ABRA consistently outperforms standard pretraining as an initialization in few-shot settings.
Training independent class experts per category outperforms a single expert trained on all categories jointly.
ABRA remains competitive on Night Rainy, the most challenging domain.

Highlights & Insights¶

SVD rotation alignment in weight space offers an elegant domain adaptation paradigm that completely bypasses feature alignment and adversarial training.
Objectification is a clever class–domain disentanglement strategy: assigning a unified "object" label strips away class semantics.
SVFT residuals are extremely lightweight (diagonal matrices only), enabling parallel training and efficient storage across multiple classes.
The closed-form solution yields zero-latency teleportation, making it deployment-friendly for rapid adaptation to new domains.

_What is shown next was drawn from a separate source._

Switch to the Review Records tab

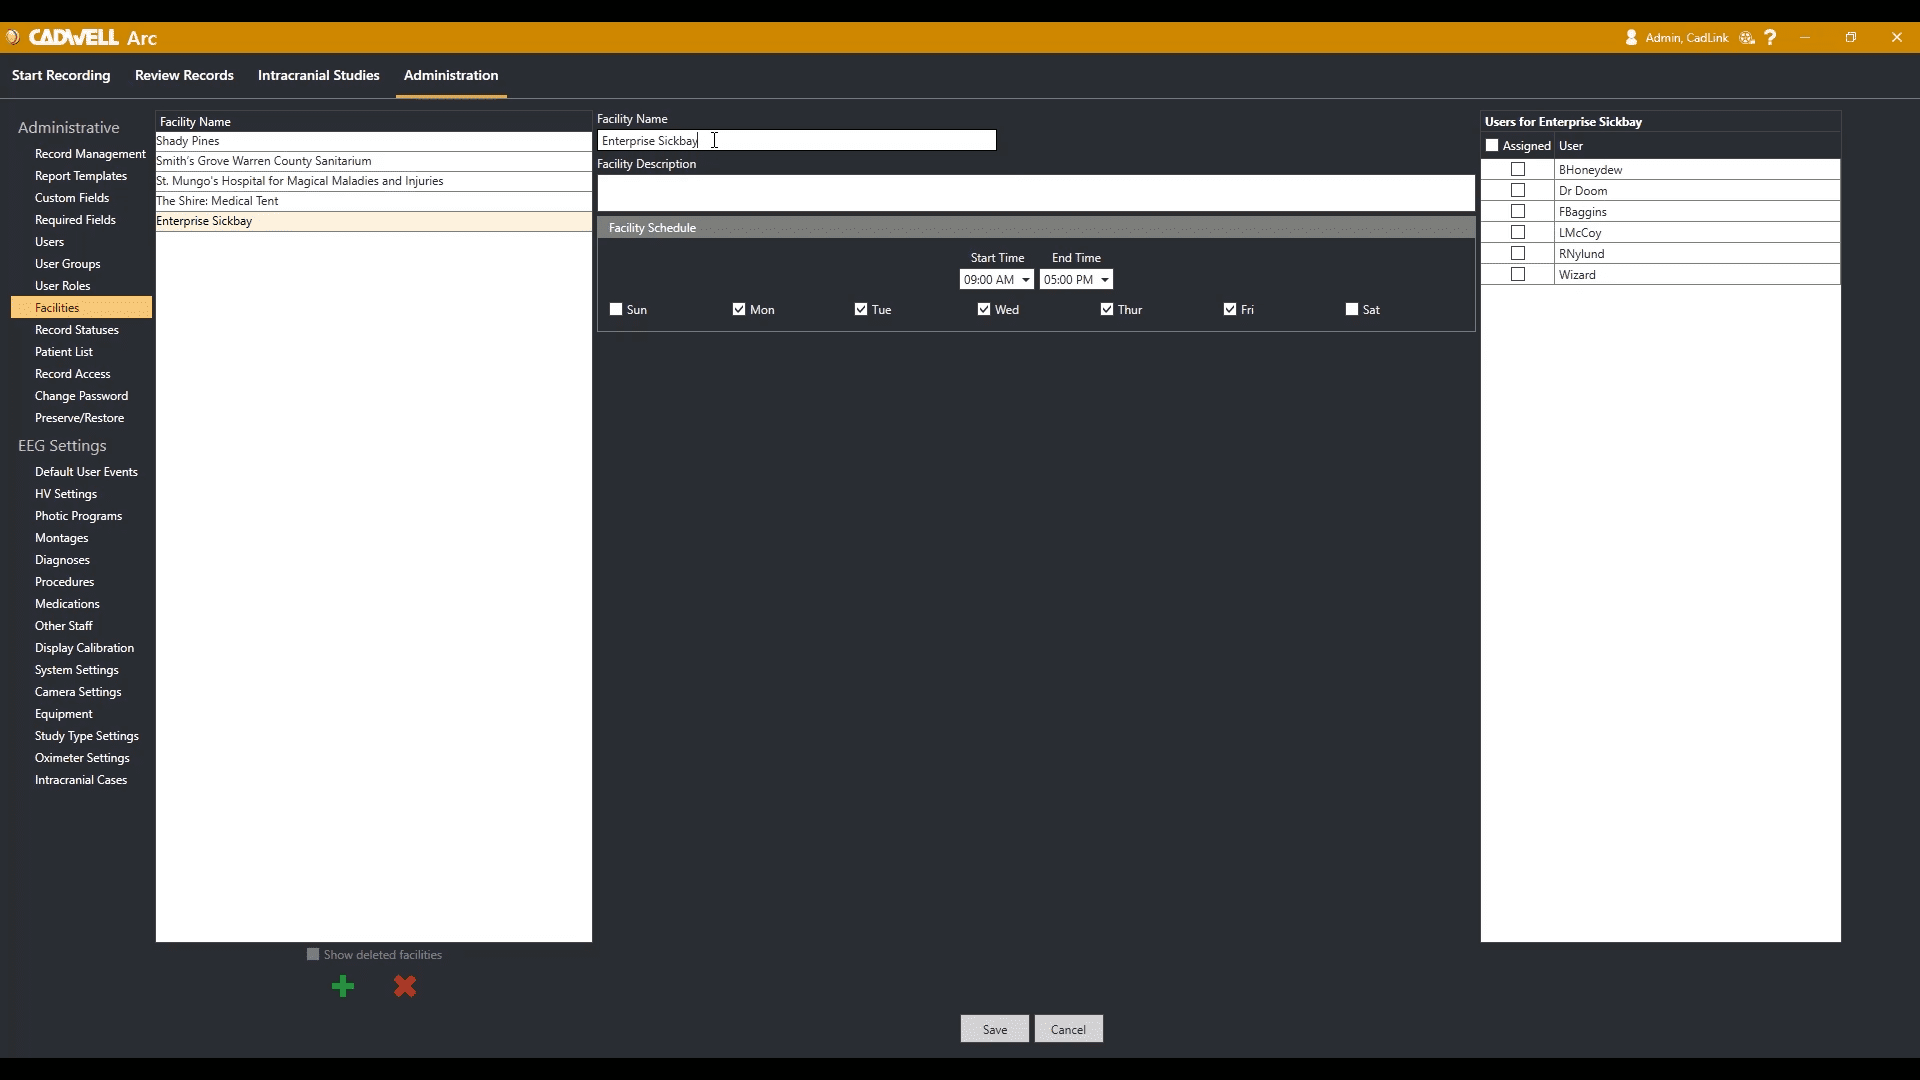tap(184, 75)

Limitations & Future Work¶

The orthogonal Procrustes assumption requires well-corresponding SVD subspaces between source and target domains; validity under extreme domain shifts (e.g., CT → ultrasound) remains to be verified.
Objectification uses only the top-3 categories; the optimal number of categories may vary across datasets.
Experiments are conducted solely on Grounding DINO; generalization to other OVD architectures (e.g., YOLO-World) requires further validation.
Comparisons with recent multi-source domain adaptation methods are absent.

vs. Task Arithmetic: Ignoring SVD rotational differences causes transfer failure (mAP drops from 40.54 to 18.12).
vs. ParamΔ: The identity-mapping assumption collapses on SDGOD (mAP drops to 8.87), demonstrating that rotation alignment cannot be omitted.
vs. Mean Teacher DAOD: Mean Teacher requires target-domain images, whereas ABRA requires no target-domain class data whatsoever.
vs. Model Rebasin: Shares a similar conceptual basis, but ABRA specializes it for detection domain adaptation and introduces Objectification.
Insight: Weight-space operations and SVFT are broadly applicable to cross-domain deployment of segmentation and classification models.

Rating¶

Novelty: ⭐⭐⭐⭐ Modeling domain adaptation as weight rotation is a novel perspective; the Objectification design is ingenious.
Experimental Thoroughness: ⭐⭐⭐⭐ Multiple domain-shift scenarios, comprehensive ablations, and few-shot analysis.
Writing Quality: ⭐⭐⭐⭐ Clear problem formulation and methodological derivation with consistent mathematical notation.
Value: ⭐⭐⭐⭐ High practical value for weight-space transfer; the closed-form solution is deployment-friendly.